After viewing the opening sequence of Days of Future Past at Anaheim’s WonderCon, writer-producer Simon Kinberg stated that this latest installment was being developed to 'right the wrongs' of a previous movie.
“It’s our attempt to right the wrongs of the past,” Kinberg said at the panel, where he replaced director Bryan Singer. “We probably should have done better with Dark Phoenix, so this is our attempt to do better with 'Days of Future Past’.”
Woulda, Coulda, Shoulda...but it's not time to cry over spilt milk or a bad movie. No, Kinberg, who took Singers place in the final part of the first X-Men trilogy was apparently owning up to the botch that was Dark Phoenix, the Juggernaut and, well, a whole host of muties that just plain fell flat in LAST STAND.
He also stated that the Days brain trust had gotten 'time travel advice' from James Cameron which they definitely needed to piece the original trilogy together with the First Class retro piece.
"It was just really about making sure that we took the time paradoxes seriously. Really, that was the primary thing. We did at ton of research on time travel paradoxes, and there’s some movies that ignore them and there’s some movies where you never cut back to the future. So a movie like Back to the Future, you don’t really know what the impact on the future is until you really go back there. It’s a lot easier to tell that story than a story where you’re intercutting between the two periods, which is what we do in the movie. We have cuts to the future in the movie and there’s no impact on the people in the future.

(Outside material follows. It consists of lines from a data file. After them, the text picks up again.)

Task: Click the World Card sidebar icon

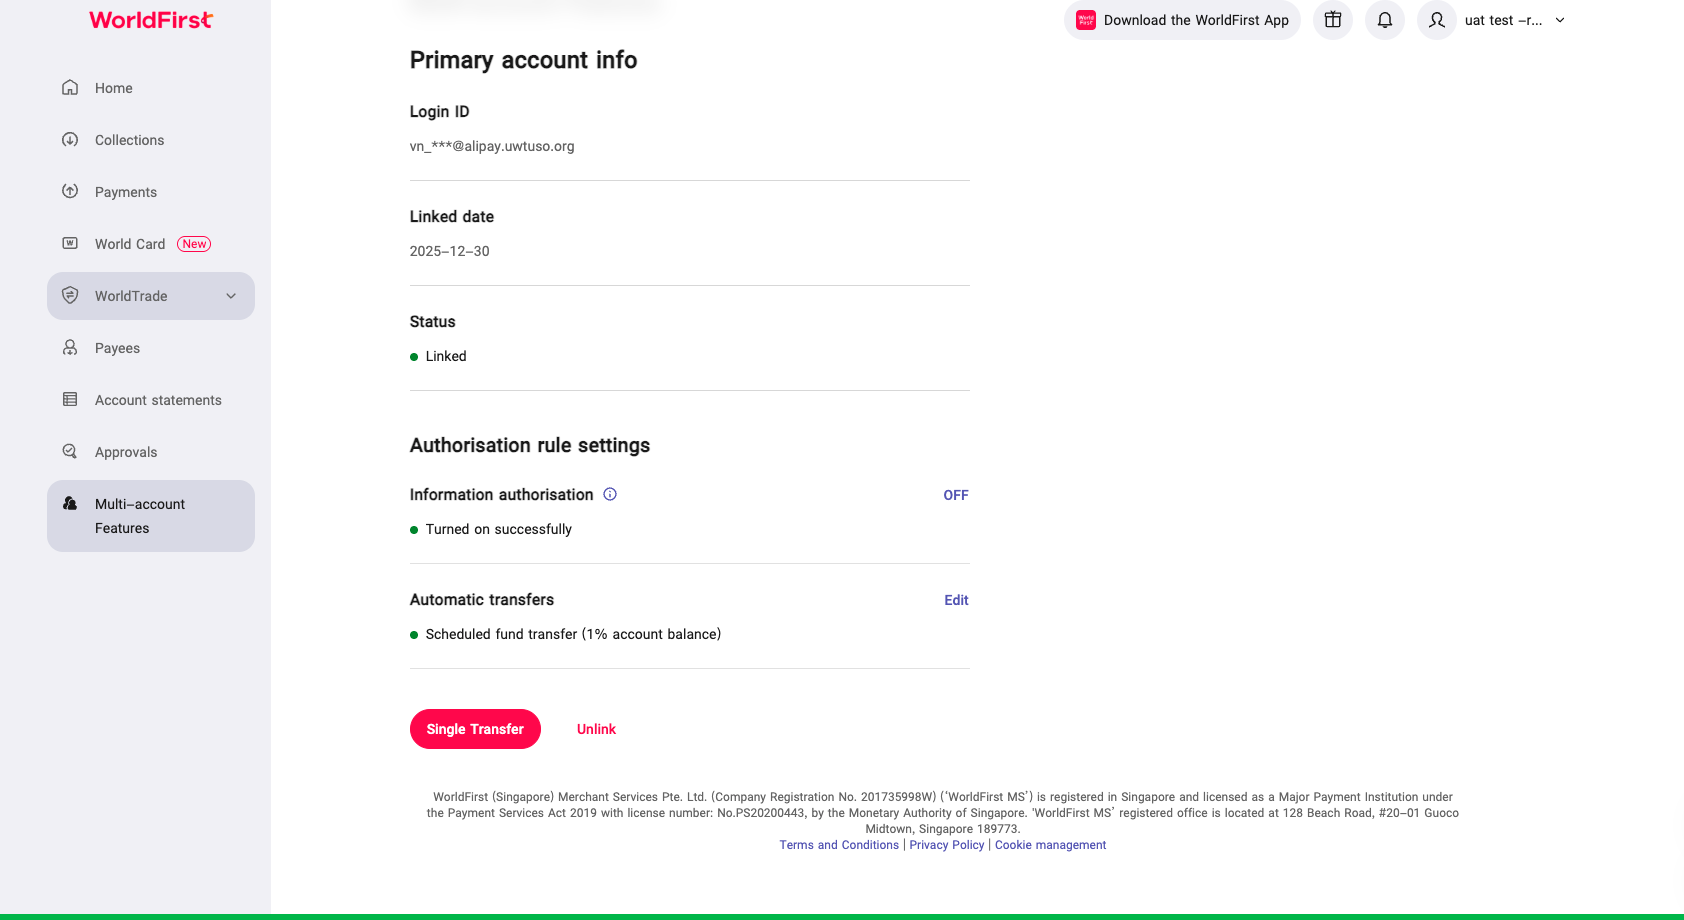Action: (70, 244)
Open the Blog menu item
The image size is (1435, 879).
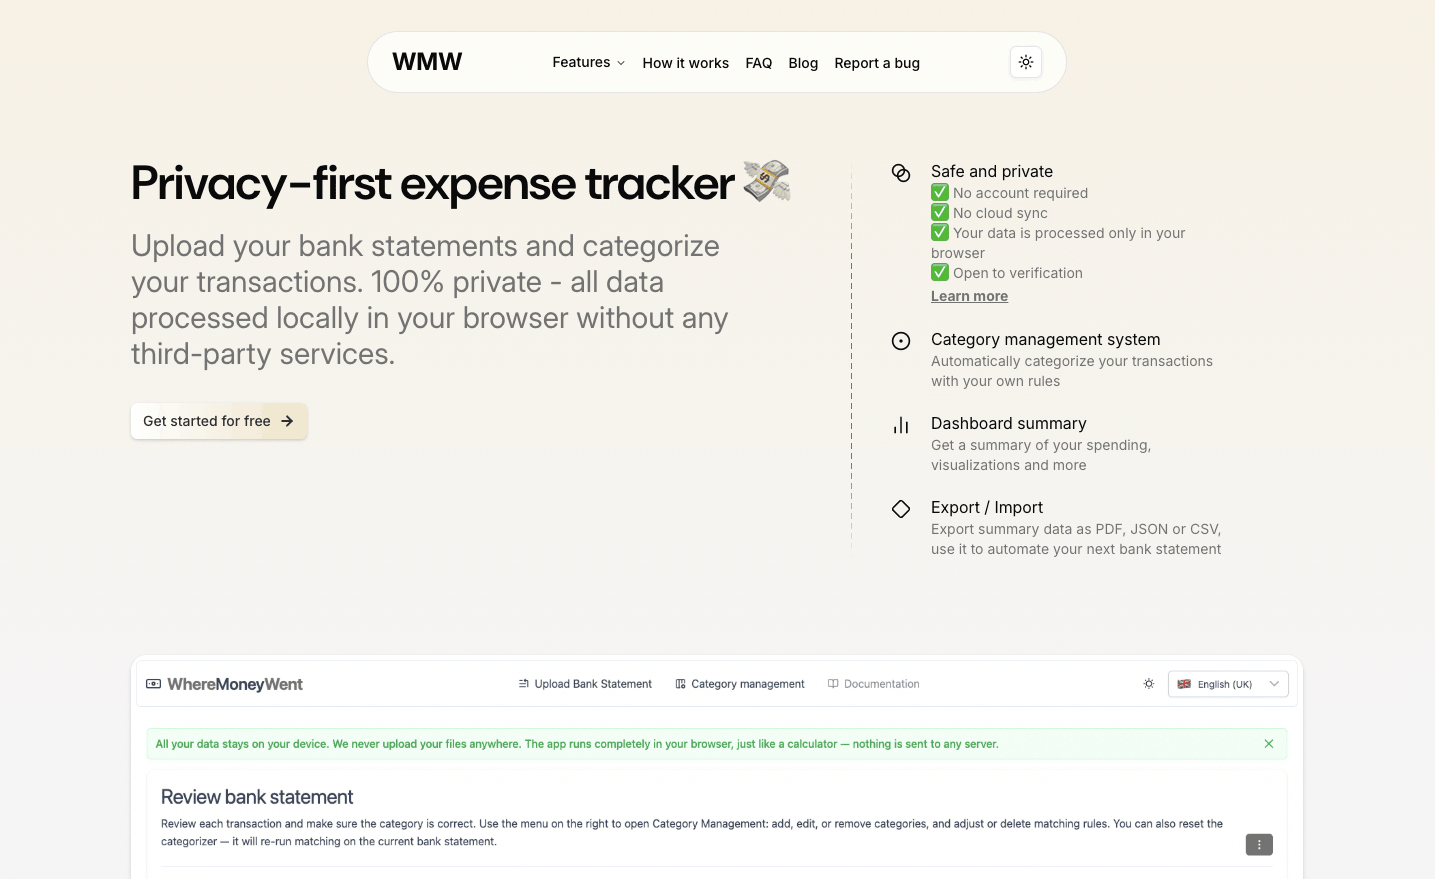tap(803, 62)
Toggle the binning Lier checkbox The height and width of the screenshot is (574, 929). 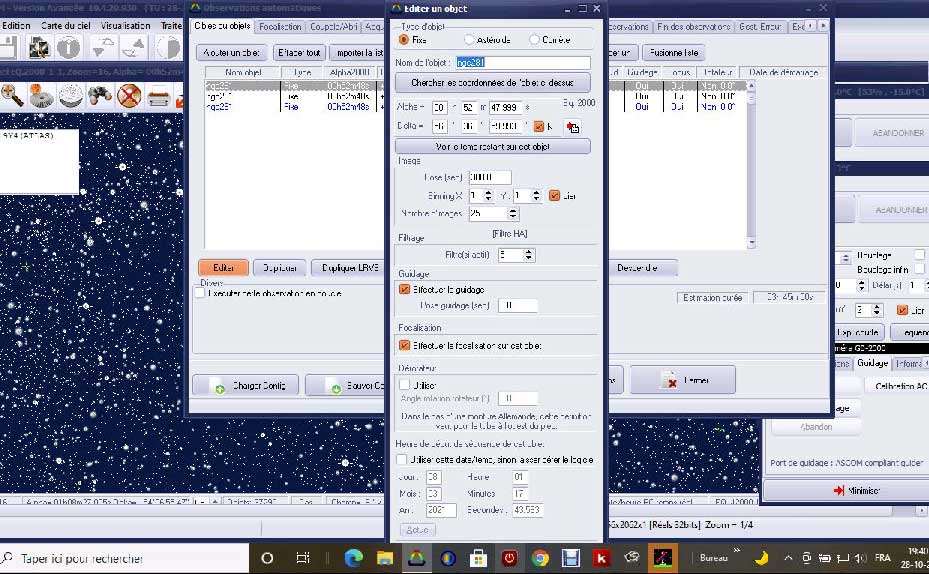pyautogui.click(x=555, y=196)
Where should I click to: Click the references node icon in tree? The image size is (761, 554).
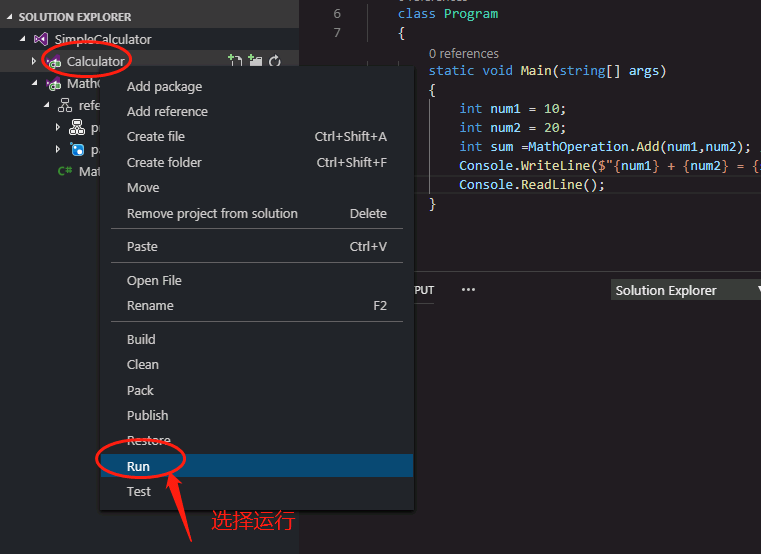point(65,105)
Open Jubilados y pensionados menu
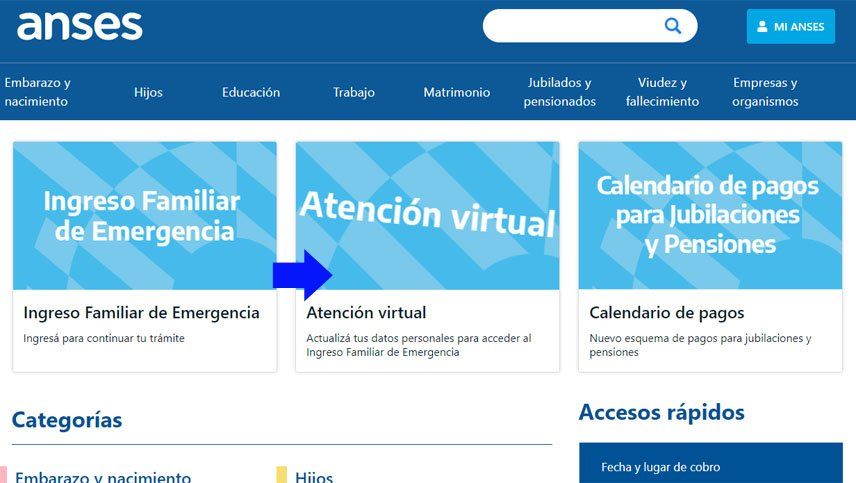The image size is (856, 483). click(560, 92)
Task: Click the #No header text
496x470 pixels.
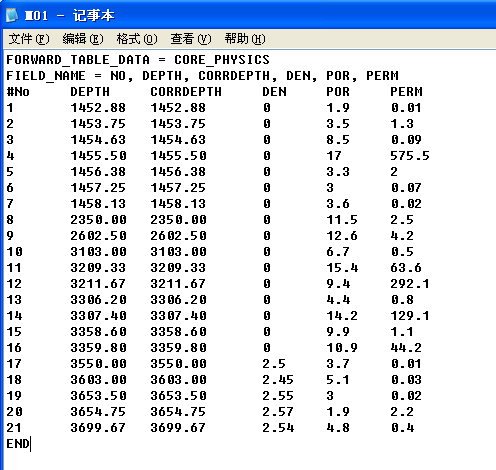Action: [18, 92]
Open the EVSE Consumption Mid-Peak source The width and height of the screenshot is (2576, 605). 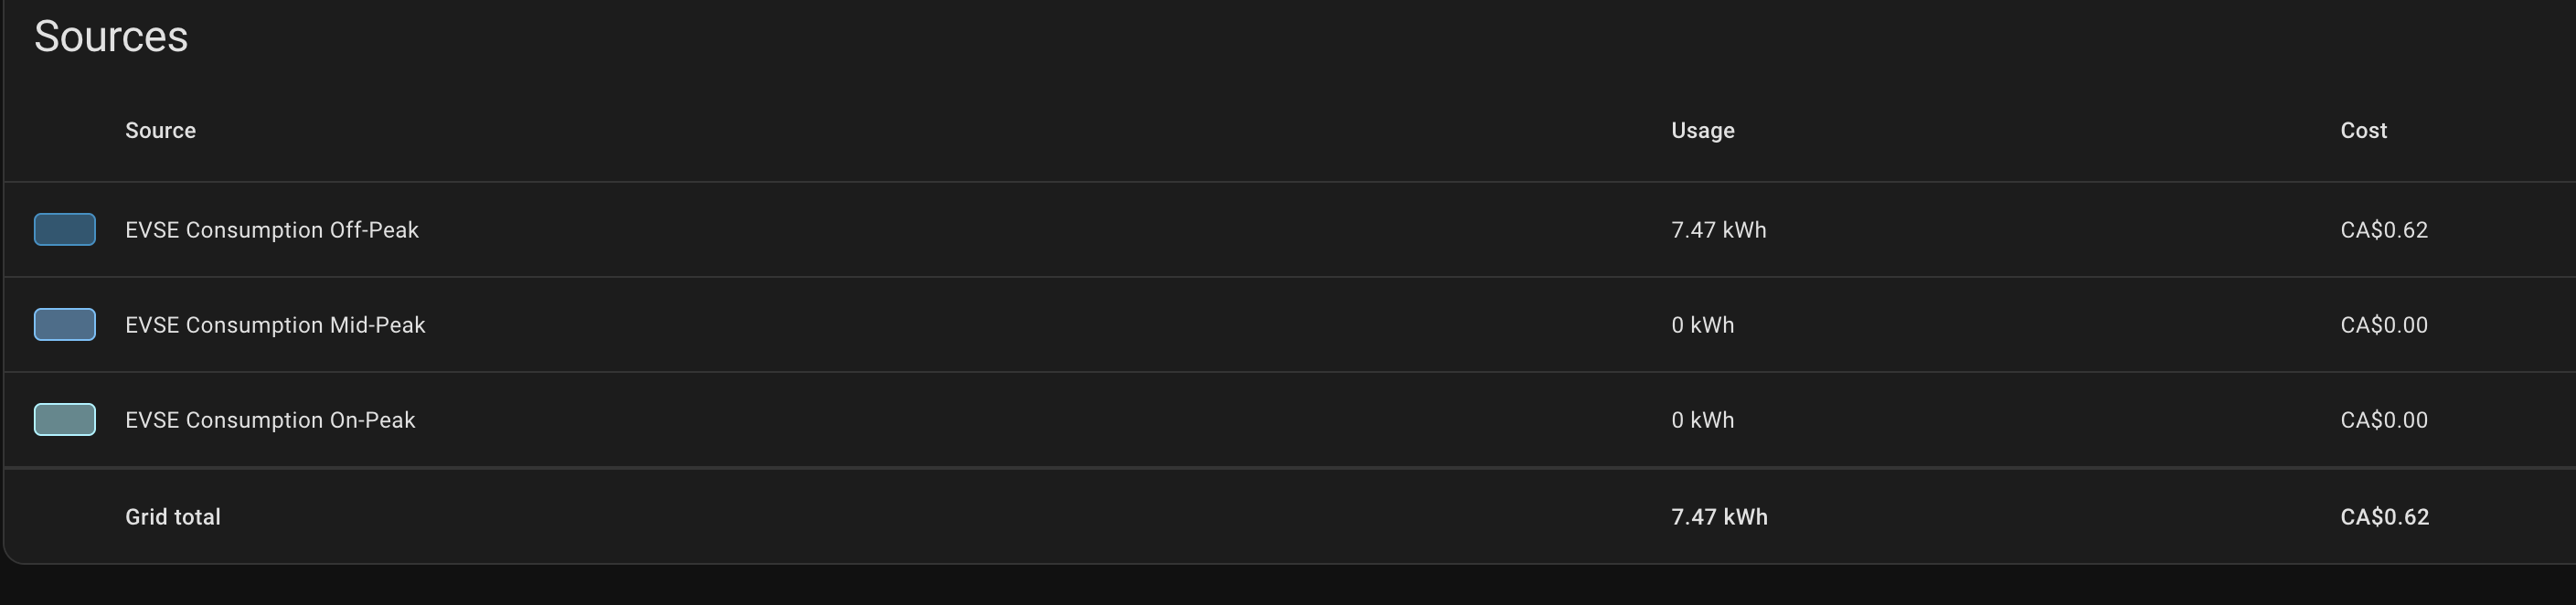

He talked with Bryan, he just was really focused on wanting to honor the paradoxes."
Kinberg also explained why they broke Marvel Comic Canon with sending Wolverine back and not Kitty Pride basically, saying that she wasn't in FIRST CLASS so it was hard to make the case for her being the one to bridge the gap.
“[Logan] is the only character in the film who exists in the same two time periods,” Kinberg began. “[Hugh Jackman] gets to play two different versions of the character, which is great.”
On the subject of the Rogue scene that was cut Kinberg stated:
"We shot with Anna [Paquin] a big subplot in the movie and we watched it in the movie and then we cut it out of the movie because, she’s great in it and it was well shot, it just didn't fit the film. It was a subplot that I created sort of as an appendage to the movie because I wanted to do something else that didn't serve the main plot of the film.
I just wanted to see Ian [McKellan] and Patrick [Stewart] on a mission together. So I took them away from the main plot of the movie so that they could go off and do something, and she was the MacGuffin of that mission. It was a perfectly fine 10 minutes of the film that didn’t fit the film. So we pulled her out of the movie and pulled that plot out of the film. I can’t speak to any other rumors about any other way she could appear in the film, but I can tell you that the main plot that we shot with her, we pulled out of the movie."
On the subject of his handling of LAST STAND and, specifically, DARK PHOENIX:
"I have plenty of residual guilt from The Last Stand and this movie in many ways was like my chance to tell a better X-Men story. Though I’m very proud of what we did with X-Men: First Class but the two biggest stories for me growing up were Dark Phoenix and Days of Future Past. Those were the ones that I loved, so what I wanted to do with Dark Phoenix is different [than] what the movie ended up being. That’s a whole other interview and conversation, but on this one we had a lot more creative freedom and more encouragement to be loyal to the original books."
Kinberg was also asked about the tone of the upcoming Fantastic Four reboot:
"It’s a much more grounded, gritty, realistic movie than the last couple movies. If I had to say, the tone of it would be somewhere on the spectrum between Spider-Man and Chronicle. The other movies were even further on the spectrum of being goofy and fun than [Raimi's] Spider-Man... In many ways I would say it’s definitely more of a drama than comedy...It’s not like Dark Knight. And even Chronicle has a lot of fun in it. We’re treating this as the origin of the Fantastic Four so in future movies you’d have them on sort of splashier adventures to some extent but in this one we tried to ground the science as much as possible and make it feel like it could take place in our world before it cantilevers into other worlds."
Kinberg also stated the obvious; that the Sentinels were the bad guy, but went on to say something very interesting. He said fans can expect "an even bigger threat to come from their creator, Bolivar Trask – played by “Game of Thrones’” actor Peter Dinklage."
EVEN BIGGER than the Sentinels? What in the world could he be alluding to?